■ **PROBLEM DESCRIPTION**: Write out, word for word, the part of the passage on expenses below that falls between "Depreciation and amortization" and "we have leased.", inclusive.

Selling, general and administrative expenses increased to $80.1 million in the three months ended October 31, 2010 from $66.7 million in the same period last year. This increase is primarily a result of increases in personnel costs ($7.3 million), facility costs ($2.7 million) and advertising and promotion expenses ($1.7 million). Personnel costs increased due to an increase in accrued bonuses as a result of expected profitability for the year. Facility costs increased as a result of rent expense associated with new leases entered into for additional warehouse, showroom and office space to accommodate the increase in sales volume and expansion of product lines. Advertising costs increased because sales of licensed product, primarily Calvin Klein, increased and we typically pay an advertising fee under our license agreements based on a percentage of sales of licensed product.
Depreciation and amortization increased to $1.5 million in the three months ended October 31, 2010 from $1.3 million in the same period last year primarily as a result of leasehold improvements and fixtures for the additional warehouse, showroom and office space we have leased.

(Records from a data collection)
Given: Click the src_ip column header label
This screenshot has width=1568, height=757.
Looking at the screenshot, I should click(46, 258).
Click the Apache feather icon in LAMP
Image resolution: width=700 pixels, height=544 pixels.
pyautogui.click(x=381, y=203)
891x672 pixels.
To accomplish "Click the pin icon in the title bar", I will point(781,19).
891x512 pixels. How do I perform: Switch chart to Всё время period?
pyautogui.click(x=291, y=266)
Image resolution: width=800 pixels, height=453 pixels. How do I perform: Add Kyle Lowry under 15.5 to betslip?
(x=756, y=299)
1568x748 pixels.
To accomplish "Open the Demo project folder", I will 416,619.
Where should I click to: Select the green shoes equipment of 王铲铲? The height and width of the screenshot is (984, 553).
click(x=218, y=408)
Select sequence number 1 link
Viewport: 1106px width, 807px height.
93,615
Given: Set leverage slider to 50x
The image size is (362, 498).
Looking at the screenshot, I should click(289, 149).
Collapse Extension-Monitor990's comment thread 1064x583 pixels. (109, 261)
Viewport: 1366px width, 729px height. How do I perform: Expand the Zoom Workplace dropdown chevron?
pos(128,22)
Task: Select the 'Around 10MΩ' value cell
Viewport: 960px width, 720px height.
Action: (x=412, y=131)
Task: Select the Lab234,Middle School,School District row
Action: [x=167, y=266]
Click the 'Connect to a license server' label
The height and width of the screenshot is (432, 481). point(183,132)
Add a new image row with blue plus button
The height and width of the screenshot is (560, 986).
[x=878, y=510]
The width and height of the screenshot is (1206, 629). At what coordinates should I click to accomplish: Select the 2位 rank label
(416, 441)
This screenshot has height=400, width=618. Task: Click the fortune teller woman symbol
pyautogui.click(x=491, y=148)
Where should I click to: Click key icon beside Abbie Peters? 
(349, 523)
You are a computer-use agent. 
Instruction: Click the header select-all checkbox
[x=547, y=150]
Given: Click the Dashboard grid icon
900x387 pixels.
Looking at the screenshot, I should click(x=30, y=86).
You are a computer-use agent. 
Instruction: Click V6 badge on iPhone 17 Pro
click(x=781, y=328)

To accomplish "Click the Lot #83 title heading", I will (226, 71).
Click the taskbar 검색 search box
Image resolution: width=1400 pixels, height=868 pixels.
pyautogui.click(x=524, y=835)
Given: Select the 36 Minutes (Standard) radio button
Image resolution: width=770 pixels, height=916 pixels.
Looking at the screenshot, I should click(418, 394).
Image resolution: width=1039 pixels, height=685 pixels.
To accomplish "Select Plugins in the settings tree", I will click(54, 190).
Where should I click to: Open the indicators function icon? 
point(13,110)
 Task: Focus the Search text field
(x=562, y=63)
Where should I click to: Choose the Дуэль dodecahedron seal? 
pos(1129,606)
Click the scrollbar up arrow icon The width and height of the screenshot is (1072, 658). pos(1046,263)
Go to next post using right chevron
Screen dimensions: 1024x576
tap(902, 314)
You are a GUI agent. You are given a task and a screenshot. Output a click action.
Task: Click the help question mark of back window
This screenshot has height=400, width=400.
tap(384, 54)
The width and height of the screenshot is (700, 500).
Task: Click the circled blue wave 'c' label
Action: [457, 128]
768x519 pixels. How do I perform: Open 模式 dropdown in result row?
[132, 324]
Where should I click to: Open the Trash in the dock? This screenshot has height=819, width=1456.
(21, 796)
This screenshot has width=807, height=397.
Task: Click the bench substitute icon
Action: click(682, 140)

■ **RESPONSE TO THIS TASK**:
Depreciation and amortization increased to $1.5 million in the three months ended October 31, 2010 from $1.3 million in the same period last year primarily as a result of leasehold improvements and fixtures for the additional warehouse, showroom and office space we have leased.